The problem => Pull out each line of the records that contains the word "vertical", matching case exactly.
--- begin ---
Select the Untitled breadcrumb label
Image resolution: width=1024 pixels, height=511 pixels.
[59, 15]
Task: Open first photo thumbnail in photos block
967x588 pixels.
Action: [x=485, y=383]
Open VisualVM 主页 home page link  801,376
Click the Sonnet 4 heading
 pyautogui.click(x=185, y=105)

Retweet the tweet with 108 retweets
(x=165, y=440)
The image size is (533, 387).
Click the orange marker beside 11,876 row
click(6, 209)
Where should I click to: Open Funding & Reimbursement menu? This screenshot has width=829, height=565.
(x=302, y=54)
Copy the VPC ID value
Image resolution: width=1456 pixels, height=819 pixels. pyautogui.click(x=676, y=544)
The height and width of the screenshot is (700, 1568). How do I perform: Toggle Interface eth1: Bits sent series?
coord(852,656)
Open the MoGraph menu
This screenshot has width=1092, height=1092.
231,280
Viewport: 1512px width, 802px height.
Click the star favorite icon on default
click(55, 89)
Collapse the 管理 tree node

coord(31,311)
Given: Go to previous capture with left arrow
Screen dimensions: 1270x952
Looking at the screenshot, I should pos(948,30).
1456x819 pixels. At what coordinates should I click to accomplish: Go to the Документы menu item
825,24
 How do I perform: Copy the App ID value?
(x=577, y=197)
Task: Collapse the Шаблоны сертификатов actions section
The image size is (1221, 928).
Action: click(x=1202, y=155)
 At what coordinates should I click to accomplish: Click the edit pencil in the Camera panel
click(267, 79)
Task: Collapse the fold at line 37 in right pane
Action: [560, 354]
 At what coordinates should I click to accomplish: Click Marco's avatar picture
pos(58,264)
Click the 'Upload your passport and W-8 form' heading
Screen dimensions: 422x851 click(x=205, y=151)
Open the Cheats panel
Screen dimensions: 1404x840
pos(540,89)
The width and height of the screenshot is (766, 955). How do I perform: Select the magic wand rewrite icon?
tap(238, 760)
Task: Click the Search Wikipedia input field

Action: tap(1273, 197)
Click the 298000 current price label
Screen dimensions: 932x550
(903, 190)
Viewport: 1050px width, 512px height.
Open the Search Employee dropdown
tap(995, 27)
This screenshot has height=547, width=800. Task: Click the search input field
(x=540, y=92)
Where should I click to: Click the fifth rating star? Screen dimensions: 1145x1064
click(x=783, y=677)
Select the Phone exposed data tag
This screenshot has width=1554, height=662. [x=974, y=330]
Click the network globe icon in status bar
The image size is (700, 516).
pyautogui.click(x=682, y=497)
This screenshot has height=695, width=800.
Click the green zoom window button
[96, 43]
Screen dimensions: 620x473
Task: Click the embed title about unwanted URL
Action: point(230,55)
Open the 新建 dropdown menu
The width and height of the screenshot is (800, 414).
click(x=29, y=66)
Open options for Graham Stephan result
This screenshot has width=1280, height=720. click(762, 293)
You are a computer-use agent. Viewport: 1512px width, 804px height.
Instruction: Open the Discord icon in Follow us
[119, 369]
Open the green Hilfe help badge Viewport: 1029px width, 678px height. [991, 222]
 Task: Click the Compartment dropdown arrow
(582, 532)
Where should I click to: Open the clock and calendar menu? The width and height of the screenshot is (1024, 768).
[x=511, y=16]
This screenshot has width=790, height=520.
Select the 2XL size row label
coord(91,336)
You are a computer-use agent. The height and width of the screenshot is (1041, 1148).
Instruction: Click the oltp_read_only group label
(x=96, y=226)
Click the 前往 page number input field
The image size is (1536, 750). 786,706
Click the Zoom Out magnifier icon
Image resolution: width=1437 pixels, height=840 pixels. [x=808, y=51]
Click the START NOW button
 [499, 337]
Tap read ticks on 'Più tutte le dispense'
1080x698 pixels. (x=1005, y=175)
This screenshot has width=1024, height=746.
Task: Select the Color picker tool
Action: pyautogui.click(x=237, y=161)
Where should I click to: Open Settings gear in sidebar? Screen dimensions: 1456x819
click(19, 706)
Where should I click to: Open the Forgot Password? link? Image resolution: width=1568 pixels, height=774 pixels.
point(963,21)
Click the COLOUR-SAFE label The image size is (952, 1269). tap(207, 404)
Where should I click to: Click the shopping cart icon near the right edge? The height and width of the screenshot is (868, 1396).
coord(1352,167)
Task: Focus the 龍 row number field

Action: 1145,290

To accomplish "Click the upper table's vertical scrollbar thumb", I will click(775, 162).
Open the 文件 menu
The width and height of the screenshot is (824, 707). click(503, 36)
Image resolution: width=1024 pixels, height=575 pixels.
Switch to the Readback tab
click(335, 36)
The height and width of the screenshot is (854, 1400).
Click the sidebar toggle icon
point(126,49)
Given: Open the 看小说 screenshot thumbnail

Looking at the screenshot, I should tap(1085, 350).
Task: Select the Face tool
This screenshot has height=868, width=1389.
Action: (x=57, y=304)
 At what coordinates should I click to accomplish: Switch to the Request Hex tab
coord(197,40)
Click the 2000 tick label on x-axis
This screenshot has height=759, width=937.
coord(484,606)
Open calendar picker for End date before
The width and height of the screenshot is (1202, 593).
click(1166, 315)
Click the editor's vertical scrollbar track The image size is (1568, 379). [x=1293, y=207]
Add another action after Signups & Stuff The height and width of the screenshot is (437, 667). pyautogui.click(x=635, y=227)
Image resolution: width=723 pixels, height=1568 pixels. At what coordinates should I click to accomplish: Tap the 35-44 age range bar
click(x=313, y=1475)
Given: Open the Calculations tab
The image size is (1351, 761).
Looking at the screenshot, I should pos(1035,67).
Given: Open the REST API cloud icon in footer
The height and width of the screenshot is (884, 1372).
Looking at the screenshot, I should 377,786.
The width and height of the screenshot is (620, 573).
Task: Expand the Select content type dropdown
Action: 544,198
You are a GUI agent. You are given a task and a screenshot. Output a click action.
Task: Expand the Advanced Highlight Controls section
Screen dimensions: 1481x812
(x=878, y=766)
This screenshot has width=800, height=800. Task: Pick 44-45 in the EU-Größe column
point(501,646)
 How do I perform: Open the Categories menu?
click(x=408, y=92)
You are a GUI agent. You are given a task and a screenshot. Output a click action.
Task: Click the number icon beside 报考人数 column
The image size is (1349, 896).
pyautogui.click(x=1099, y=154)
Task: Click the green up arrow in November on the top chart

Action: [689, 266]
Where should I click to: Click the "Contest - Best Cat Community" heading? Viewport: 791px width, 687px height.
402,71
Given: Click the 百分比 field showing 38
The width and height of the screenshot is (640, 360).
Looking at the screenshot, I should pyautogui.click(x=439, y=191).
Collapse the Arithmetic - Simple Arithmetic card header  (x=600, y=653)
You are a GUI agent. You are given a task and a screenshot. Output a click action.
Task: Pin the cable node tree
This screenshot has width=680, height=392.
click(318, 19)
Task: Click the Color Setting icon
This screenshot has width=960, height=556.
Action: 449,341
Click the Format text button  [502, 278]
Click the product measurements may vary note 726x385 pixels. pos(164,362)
--- end ---
Finished task =>
To accomplish "Click the upper table's vertical scrollbar thumb", I will click(775, 162).
Click the editor's vertical scrollbar track The image size is (1568, 379). [x=1293, y=207]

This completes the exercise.